Yay! I made it through the pandemic.
Cleary, so did you.
Guess who else made it? Doug Marlow.
You probably have no idea who the hell that is. I didn’t either until last summer.
Doug is 82 years old, lives a mile down the road, and has his own personal billboard campaign.
Scattered across his yard were signs that read “My yard is bigger than my house! You believe that?”
One afternoon, I stopped by while he was pruning the weeds from his sidewalk. He was hunched over in torn denim shorts, wearing something aquamarine that looked like a cross between a bra and a parasol.
“Couldn’t help but notice your signs.” I said. “All hundred of them.”

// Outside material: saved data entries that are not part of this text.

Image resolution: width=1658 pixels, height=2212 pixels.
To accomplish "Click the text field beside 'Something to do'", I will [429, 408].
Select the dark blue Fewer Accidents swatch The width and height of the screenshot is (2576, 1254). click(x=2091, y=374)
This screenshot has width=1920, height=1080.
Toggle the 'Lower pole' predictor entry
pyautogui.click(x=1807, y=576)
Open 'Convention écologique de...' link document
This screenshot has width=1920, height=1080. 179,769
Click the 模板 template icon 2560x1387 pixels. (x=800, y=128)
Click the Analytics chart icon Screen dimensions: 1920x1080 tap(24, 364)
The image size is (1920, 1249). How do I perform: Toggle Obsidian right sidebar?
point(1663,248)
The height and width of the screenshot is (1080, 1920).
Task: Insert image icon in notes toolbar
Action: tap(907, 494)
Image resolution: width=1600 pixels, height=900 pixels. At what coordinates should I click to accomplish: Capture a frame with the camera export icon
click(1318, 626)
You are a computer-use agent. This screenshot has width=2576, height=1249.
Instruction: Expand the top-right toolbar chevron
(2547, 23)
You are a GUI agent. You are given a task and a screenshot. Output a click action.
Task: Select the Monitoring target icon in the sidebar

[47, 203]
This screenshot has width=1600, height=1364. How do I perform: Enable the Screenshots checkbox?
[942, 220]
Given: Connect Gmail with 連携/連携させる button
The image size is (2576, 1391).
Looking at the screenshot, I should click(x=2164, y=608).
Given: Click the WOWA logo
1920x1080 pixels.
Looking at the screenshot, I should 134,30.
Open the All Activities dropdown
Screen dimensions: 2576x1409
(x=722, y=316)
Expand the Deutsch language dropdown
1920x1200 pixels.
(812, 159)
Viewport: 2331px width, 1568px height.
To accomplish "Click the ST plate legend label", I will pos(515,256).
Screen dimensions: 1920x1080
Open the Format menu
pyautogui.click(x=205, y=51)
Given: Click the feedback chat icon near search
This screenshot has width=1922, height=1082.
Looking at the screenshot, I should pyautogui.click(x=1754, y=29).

Doug perked up like I was offering a moth collection worth six billion dollars.
“If your house was bigger than your yard, it would spill out on to the street,” I told him.
“God darn!” Doug whistled. “Cars would ram into it, wouldn’t they?”
“Sure would.”
He invited me in for some red velvet cheesecake, which he claimed to have made from scratch on his pristine marble countertop.
As we devoured two slices each, his TV tried (and failed) to broadcast some game show–mostly, it just fizzled out in static.
I know nothing about fixing TVs. So, I suggested he shoot a bullet through the screen and call it a day.
That got us both laughing.
And that’s how my friendship with Doug Marlow started.